_SUPPLIED MATERIAL_.
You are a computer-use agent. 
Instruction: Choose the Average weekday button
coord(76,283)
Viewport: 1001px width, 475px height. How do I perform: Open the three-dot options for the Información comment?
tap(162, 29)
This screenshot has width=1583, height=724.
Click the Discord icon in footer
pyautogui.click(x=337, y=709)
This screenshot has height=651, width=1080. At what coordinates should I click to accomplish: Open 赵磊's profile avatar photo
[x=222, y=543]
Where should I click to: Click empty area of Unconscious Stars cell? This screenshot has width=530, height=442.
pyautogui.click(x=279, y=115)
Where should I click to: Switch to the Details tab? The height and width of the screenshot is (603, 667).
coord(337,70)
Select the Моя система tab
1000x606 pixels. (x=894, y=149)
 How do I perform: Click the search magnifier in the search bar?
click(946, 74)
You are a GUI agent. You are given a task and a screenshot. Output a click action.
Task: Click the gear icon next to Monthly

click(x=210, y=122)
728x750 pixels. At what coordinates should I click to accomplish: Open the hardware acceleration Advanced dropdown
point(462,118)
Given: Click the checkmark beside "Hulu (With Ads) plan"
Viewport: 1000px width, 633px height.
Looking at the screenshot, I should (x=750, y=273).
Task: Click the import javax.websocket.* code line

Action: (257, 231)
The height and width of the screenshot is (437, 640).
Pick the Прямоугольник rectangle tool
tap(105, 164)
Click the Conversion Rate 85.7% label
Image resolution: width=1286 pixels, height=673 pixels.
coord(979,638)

_EXERCISE_. Find "Given: Click the" in the material above; set down exactly the line holding it and every line after it, through the last, and no others.

_TASK RESPONSE_.
Given: Click the checkmark beside "Hulu (With Ads) plan"
Viewport: 1000px width, 633px height.
Looking at the screenshot, I should (x=750, y=273).
Task: Click the import javax.websocket.* code line

Action: (257, 231)
The height and width of the screenshot is (437, 640).
Pick the Прямоугольник rectangle tool
tap(105, 164)
Click the Conversion Rate 85.7% label
Image resolution: width=1286 pixels, height=673 pixels.
coord(979,638)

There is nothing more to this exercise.